Auch im Sport waren wiederholt Vorfälle von Gewalt gegen die Partnerinnen von Fußball-, Rad- oder Tennis-Profis publik geworden. Es ist ein gesamtgesellschaftliches Problem und keineswegs eine Randerscheinung. „Jeden Tag werden Frauen verletzt, traumatisiert oder sogar getötet – weil sie sich dem männlichen Anspruch auf Macht und Kontrolle, beispielsweise in Form von Besitzanspruch, entgegenstellen. Auch in unserem Land ist das Ausmaß frauenfeindlicher Gewalt erschütternd.“ Diese Aussage stammt von Bundesjustizminister Marco Buschmann. Allerdings geschieht viel zu wenig dagegen.
„Das Narrativ, dass es Femizide nur in anderen Ländern gibt, stimmt einfach nicht. Andere EU-Länder, insbesondere Spanien und Frankreich, sind viel weiter beim Vorgehen gegen die schreckliche Gewalt gegen Frauen. Dort wird auch mehr getan, damit das Gewalt-Problem in das Bewusstsein der Öffentlichkeit gelangt“, sagt Prof. Dr. Kristina Wolff. Die so genannte Istanbul-Konvention („Übereinkommen des Europarats zur Verhütung und Bekämpfung von Gewalt gegen Frauen und häuslicher Gewalt“) ist seit Februar 2018 auch für Deutschland rechtsbindend. Über den Bundeshaushalt werden jedoch keine finanziellen Mittel zur Umsetzung des europäischen Gewaltschutzgesetzes bereitgestellt, bemängelt die Wissenschaftlerin. Es müsse um Prävention gehen, um Aufklärungsangebote für junge und ältere Männer, um unabhängige Forschung, um Anti-Gewalt-Trainings sowie eine neue, gesamtgesellschaftliche Haltung zur Ächtung von Gewalt gegen Frauen. Stattdessen würde die Bevölkerung im Ungewissen gelassen, „denn Daten gibt es, aber sie werden nicht explizit dargestellt“.

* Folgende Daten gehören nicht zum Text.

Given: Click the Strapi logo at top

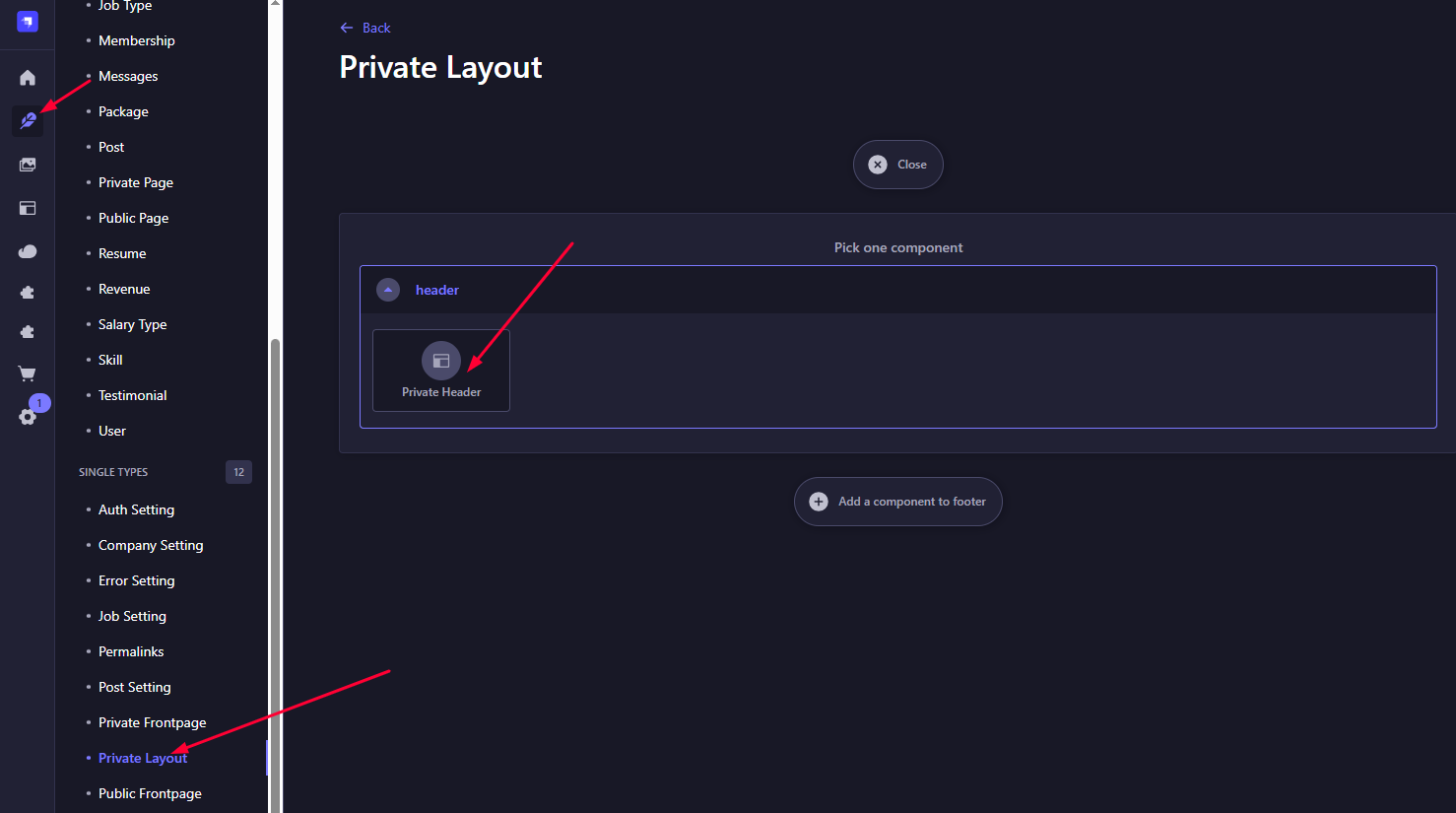Looking at the screenshot, I should [28, 21].
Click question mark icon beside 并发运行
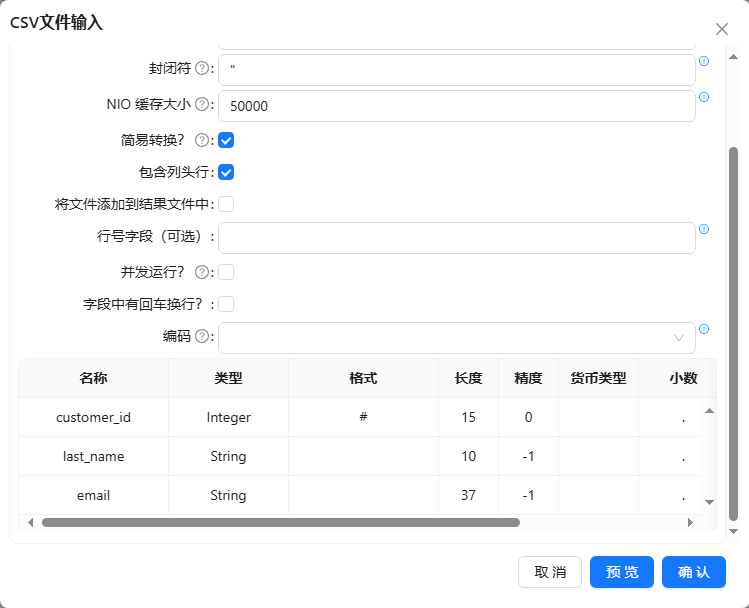Image resolution: width=749 pixels, height=608 pixels. click(202, 272)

So bezieht sich die jährliche Pressekonferenz zur Auswertung der Polizeilichen Kriminalstatistik (PKS) ausschließlich auf „Partnerschaftsgewalt“, womit sämtliche Femizide, die von Vätern, Söhnen, Enkeln, Brüdern, Schwagern, Cousins, Nachbarn und/oder Stalkern verübt wurden, völlig unerwähnt bleiben. Deshalb nimmt ein Report der Vereinten Nationen (UN) über die Zunahme von Gewalt gegen ältere Menschen in diesem Jahr Bezug auf eine von Prof. Dr. Kristina Wolff für ihr „Femicide Observation Center Germany (FOCG)“ zusammengestellte Analyse und Statistik, weil verlässliche Zahlen zu Femiziden in dieser Form von keiner staatlichen Instanz erhoben werden. „Es ist wichtig, die Gewalt gegen Frauen zu erforschen, mit Datenanalysen zu untermauern und sie immer wieder zu thematisieren“, sagt Kristina Wolff, „aber noch mehr wünsche ich mir, dass Deutschland die Selbstverpflichtung der Rechtsstaatlichkeit erfüllt und die Istanbul-Konvention endlich umsetzt“.